Com a nova formação, a gestão estadual reforça a aposta no diálogo social qualificado e no monitoramento contínuo das políticas públicas como pilares estratégicos para o alcance das metas do Plano de Desenvolvimento Integrado (PDI Bahia 2050).
“Com isso, cresce a influência da ABAF que mantém representações em mais de 45 conselhos e importantes fóruns ambientais, econômicos e sociais a nível regional, estadual e nacional. A ABAF tem como meta primeira contribuir para que o setor que representa se desenvolva sobre bases que respeitem os preceitos do ESG. Para isso, atua para além da própria cadeia produtiva e dialoga com as comunidades direta ou indiretamente influenciadas pela atividade de base florestal, com a sociedade civil organizada, com a academia, com os Governos e parlamentares para sedimentar os alicerces para um crescimento ordenado e virtuoso”, explica o diretor-executivo da ABAF, Wilson Andrade.
“Essa nova composição do Codes representa um exemplo claro de diálogo e escuta ativa da sociedade civil, reunindo diferentes setores para fortalecer as políticas públicas na Bahia. São 45 conselheiros e conselheiras contribuindo com esse processo coletivo. Com esse esforço conjunto, seguimos avançando em áreas essenciais como habitação, saúde, educação e infraestrutura, alinhados ao projeto de desenvolvimento do nosso estado”, afirmou o vice-governador, Geraldo Júnior.
Durante o evento, também foram formalizados os Fóruns Regionais do Codes, iniciativa que busca territorializar as ações do conselho e garantir que o planejamento estratégico alcance todas as regiões do estado, com ampliação e qualificação do diálogo social. A nova composição reúne 45 representantes de diferentes segmentos da sociedade baiana, incluindo especialistas, lideranças empresariais, acadêmicas, trabalhistas e de movimentos sociais. A proposta é assegurar que os debates sobre políticas públicas ocorram de forma participativa e alinhada às demandas reais dos territórios.
O secretário executivo do Codes, Jonas Paulo Neres, destacou que o principal foco do conselho é ampliar o diálogo entre o governo e a sociedade na construção das estratégias de desenvolvimento da Bahia. “Estamos tratando desde grandes obras de infraestrutura e logística, como ferrovias, portos e aeroportos, até ações voltadas à qualificação profissional, agricultura familiar, agroindústrias, educação e saúde.
Além da atuação na capital, o Codes contará com fóruns regionais em municípios como Feira de Santana, Barreiras e Juazeiro.

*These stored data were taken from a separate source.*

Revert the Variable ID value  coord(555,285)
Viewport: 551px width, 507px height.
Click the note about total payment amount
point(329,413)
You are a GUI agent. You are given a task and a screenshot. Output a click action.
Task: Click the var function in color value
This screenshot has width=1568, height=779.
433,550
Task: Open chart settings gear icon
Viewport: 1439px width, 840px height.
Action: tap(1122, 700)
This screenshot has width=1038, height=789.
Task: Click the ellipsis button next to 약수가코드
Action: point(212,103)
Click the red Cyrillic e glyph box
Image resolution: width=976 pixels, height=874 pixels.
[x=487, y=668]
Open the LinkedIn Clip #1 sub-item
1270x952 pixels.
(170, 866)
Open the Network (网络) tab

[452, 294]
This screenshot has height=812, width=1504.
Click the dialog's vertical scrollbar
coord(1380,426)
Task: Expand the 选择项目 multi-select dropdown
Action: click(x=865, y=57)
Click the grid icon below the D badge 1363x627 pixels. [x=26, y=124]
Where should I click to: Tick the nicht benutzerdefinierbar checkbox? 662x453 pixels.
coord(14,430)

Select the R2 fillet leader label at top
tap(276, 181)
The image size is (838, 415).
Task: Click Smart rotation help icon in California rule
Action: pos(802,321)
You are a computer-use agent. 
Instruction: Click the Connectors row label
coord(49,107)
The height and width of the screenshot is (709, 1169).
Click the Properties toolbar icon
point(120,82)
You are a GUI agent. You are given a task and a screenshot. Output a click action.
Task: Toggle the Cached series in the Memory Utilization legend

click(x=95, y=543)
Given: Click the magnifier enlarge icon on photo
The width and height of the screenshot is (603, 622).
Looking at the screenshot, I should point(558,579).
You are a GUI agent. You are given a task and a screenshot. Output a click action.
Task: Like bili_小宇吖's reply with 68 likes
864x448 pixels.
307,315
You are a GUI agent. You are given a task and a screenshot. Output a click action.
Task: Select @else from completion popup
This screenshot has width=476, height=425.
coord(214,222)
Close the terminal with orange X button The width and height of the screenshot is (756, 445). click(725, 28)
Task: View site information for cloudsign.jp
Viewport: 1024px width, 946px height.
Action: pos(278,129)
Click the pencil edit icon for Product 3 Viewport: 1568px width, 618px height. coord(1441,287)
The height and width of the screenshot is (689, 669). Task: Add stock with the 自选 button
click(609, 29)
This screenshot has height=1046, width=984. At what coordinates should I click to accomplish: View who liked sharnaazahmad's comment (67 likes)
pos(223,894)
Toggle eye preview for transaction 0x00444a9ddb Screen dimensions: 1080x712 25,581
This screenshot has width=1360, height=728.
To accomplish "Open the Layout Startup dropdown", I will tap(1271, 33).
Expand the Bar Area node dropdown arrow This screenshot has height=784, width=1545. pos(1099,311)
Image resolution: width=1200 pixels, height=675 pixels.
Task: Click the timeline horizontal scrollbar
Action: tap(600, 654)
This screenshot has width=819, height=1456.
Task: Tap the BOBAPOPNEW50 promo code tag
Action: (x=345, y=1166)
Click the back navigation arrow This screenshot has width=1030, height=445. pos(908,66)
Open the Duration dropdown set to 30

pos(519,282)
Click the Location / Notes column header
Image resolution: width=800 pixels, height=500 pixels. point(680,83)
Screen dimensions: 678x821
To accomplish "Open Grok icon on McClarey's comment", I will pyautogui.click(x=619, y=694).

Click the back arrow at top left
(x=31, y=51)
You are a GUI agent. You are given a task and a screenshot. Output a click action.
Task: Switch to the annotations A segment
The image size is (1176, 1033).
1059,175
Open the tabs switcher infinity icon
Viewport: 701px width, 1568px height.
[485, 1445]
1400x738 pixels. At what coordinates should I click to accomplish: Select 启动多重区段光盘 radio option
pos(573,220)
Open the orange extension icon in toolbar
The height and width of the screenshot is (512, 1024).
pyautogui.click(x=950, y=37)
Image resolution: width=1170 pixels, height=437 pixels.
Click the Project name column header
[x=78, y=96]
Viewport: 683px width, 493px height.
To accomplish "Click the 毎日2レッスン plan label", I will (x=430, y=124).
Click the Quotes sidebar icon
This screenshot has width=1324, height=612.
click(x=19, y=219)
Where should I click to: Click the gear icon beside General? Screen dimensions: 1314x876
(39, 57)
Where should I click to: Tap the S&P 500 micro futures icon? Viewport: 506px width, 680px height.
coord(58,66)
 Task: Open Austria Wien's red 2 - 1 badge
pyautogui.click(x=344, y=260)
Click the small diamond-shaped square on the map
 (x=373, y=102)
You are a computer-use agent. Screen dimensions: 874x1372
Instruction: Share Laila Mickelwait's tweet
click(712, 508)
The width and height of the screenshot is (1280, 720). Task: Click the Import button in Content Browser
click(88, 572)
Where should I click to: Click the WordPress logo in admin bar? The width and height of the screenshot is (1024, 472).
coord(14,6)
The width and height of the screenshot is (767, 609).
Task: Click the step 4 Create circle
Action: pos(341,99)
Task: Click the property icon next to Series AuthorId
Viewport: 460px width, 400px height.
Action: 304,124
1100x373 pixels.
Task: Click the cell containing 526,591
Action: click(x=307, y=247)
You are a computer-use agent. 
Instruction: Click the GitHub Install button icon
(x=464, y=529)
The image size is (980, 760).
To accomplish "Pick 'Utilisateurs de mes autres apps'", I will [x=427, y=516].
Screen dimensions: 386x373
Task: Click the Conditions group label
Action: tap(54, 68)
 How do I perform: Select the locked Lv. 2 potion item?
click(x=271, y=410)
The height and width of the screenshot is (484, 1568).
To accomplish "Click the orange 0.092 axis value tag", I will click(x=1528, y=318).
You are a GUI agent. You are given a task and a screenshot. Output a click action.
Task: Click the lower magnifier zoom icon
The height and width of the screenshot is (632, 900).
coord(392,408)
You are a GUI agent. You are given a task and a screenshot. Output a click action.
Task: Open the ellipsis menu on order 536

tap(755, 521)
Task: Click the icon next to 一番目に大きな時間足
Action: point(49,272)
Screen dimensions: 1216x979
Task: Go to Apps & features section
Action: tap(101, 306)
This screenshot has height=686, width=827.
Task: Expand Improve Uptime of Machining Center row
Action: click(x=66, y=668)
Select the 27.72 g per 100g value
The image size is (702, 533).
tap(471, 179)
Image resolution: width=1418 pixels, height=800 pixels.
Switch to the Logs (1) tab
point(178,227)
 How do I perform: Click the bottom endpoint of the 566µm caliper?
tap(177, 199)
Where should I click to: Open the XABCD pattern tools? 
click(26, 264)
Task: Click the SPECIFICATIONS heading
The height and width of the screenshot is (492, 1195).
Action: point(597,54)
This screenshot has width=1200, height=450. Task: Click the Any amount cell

A proposta é descentralizar o debate e garantir que o planejamento estratégico contemple as especificidades de cada região, promovendo um desenvolvimento mais equilibrado em todo o estado.
Participações ABAF - Entre as representatividades da ABAF, destaque ainda para o Conselho Deliberativo da Indústria Brasileira de Árvores (Ibá), Câmara da Silvicultura da Confederação da Agricultura e Pecuária do Brasil (CNA), Rede de Biodiversidade e Florestas da Confederação Nacional da Indústria (CNI), Câmara Setorial de Florestas Plantadas do Ministério da Agricultura (Mapa), Grupo Gestor Estadual do Plano ABC/Bahia (Seagri), Fórum Florestal do Sul e Extremo Sul da Bahia, Conselho de Proteção Ambiental do Estado da Bahia (Cepram), Conselho Estadual de Recursos Hídricos (Conerh), entre tantos outros.
Criada em 2004, a ABAF representa as empresas de base florestal do estado, assim como os seus fornecedores. “A força da ABAF, porém, vem da participação das empresas associadas e, também, das associações regionais em cada polo produtor do estado que, por sua vez, representam e congregam produtores individuais. Da mesma forma, a ABAF em sintonia e integração com as demais estaduais, fortalecem a entidade nacional que é a Ibá”, completa Andrade.
O setor de base florestal produz e processa madeira para diversos setores que demandam madeira nos seus processos produtivos, a exemplo da construção civil, da indústria de papel e celulose, a metalúrgica, energia de biomassa, a secagem de grãos do agronegócio, madeira e móveis, entre outros. A madeira utilizada é plantada e é considerada uma matéria-prima renovável, reciclável e amigável ao meio ambiente, à biodiversidade e à vida humana.